Review of Why We Fight

Why We Fight (1942)
8/10
Capra assembles powerful argument for getting involved.
8 December 2009
The first an probably the best of the US Government's Why We Fight Series due to its overview of Democracy's three enemies Nazi Germany, Fascist Italy and Imperial Japan as opposed to concentrating on one theatre of War in subsequent series entries. Hitler, Hirohito and Mussolini need little makeover to demonize as their words and actions vividly captured and powerfully edited show a world on the brink of annihilation as the three war machines ratchet things up in the thirties.

Judged in hindsight Prelude packs vast amounts of information in its engrossing less than an hour running time about threats to the American way, soberly and effectively narrated by Walter Huston. Filled with charts and graphs it divides the planet in two ( the world of light and the world of darkness) as the iconic symbols of the axis powers advance across territories in black, inter cutting documentary footage of atrocity.
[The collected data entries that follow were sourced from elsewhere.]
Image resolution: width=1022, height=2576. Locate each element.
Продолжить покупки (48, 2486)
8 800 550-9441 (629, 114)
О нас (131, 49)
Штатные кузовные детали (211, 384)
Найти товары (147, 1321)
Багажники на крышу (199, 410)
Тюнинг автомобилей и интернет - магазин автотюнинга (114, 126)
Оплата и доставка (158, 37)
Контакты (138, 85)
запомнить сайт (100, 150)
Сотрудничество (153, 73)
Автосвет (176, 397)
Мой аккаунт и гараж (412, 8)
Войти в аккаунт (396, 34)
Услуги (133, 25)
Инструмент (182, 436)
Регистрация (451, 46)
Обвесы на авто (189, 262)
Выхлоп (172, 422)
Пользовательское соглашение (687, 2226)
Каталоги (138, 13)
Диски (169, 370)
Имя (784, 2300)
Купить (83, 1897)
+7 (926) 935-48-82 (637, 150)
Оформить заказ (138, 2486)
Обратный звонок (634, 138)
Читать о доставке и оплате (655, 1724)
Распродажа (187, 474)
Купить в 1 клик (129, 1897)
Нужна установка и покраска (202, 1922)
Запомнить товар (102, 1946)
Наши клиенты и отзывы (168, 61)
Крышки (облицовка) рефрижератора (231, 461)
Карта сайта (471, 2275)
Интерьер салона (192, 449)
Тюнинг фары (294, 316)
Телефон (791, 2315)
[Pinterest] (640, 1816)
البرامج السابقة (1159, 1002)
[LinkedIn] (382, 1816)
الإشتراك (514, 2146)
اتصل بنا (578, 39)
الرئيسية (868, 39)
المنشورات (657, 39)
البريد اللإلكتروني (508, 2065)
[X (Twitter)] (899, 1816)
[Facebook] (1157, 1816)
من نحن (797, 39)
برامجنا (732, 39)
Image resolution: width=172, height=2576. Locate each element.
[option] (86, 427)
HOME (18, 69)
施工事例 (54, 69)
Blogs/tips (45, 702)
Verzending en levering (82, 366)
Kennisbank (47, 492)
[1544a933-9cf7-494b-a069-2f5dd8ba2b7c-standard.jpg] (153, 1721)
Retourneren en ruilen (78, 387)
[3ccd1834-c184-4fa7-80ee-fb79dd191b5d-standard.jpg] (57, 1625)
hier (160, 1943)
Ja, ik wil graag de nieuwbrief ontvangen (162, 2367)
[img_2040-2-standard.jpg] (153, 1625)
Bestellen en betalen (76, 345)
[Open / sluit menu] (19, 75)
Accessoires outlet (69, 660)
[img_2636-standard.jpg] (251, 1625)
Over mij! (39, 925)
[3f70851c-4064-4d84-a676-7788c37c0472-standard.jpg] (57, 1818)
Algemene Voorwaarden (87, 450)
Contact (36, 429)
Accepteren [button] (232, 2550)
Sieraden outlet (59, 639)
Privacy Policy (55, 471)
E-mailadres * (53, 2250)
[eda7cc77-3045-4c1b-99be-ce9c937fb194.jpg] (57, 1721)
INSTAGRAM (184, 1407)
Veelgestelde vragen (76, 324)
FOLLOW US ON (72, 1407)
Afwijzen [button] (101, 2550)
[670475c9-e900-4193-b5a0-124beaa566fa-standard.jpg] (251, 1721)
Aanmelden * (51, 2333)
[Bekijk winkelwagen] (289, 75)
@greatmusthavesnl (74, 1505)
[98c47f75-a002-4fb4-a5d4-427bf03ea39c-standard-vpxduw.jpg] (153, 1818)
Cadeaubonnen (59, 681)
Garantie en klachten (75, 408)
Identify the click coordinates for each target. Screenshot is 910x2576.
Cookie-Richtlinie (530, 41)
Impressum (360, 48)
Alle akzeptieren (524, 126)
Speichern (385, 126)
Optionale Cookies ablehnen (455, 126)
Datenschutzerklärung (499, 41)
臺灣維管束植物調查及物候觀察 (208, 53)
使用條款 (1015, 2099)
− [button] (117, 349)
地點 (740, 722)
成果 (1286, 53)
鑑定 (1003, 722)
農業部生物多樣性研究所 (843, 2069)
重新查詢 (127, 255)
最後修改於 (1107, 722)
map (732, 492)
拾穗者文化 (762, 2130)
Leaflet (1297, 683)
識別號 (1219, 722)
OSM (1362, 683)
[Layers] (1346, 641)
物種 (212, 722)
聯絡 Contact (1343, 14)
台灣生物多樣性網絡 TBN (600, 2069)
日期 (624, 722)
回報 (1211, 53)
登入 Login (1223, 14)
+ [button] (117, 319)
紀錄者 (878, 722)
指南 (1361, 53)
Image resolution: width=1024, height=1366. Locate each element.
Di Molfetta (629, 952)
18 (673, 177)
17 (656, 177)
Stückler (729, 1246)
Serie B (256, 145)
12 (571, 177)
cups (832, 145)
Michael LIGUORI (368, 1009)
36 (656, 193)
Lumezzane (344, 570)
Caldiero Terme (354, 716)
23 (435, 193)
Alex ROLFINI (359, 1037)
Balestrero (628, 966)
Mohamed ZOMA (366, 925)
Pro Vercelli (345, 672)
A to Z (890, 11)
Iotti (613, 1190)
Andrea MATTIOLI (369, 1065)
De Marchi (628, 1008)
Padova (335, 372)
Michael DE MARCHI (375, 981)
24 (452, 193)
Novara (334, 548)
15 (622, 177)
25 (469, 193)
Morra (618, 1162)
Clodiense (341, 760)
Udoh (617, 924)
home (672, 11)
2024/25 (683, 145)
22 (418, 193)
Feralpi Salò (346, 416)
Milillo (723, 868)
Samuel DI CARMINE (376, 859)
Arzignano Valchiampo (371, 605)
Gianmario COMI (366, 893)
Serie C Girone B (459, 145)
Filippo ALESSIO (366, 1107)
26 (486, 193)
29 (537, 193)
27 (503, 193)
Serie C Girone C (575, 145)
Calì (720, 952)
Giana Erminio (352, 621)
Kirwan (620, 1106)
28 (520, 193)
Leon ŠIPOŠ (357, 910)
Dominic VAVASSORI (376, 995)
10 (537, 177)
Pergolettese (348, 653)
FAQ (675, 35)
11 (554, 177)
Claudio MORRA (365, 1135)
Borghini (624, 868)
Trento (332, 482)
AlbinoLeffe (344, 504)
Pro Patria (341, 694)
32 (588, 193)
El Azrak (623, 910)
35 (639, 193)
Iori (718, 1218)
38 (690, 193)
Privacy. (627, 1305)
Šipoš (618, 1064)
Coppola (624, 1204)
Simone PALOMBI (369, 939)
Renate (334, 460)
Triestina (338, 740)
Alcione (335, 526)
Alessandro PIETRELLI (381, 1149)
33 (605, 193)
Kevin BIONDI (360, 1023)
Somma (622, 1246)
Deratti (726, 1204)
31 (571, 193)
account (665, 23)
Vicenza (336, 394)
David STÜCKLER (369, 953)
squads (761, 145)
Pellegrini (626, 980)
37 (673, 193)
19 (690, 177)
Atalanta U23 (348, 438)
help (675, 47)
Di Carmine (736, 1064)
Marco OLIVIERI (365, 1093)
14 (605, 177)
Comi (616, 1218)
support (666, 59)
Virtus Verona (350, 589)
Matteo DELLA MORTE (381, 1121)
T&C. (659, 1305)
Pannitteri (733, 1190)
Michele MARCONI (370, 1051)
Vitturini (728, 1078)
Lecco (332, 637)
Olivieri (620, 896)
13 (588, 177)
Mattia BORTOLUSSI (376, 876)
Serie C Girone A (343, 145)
Over 60 years after it was made this documentary about world wide life and death struggle remains compelling viewing as the universe still wrestles with massive conflict today. I can only imagine the massive emotional weight this film must have had on an American film audience as the conflagration still raged in 1943. To sit in a darkened theater suddenly illuminated by blast and explosion viewing visions of civilian slaughter in city streets like ours must have shaken audiences to the core. Frank Capra made some classic films in his day but he never made more important ones than the Why We Fight series.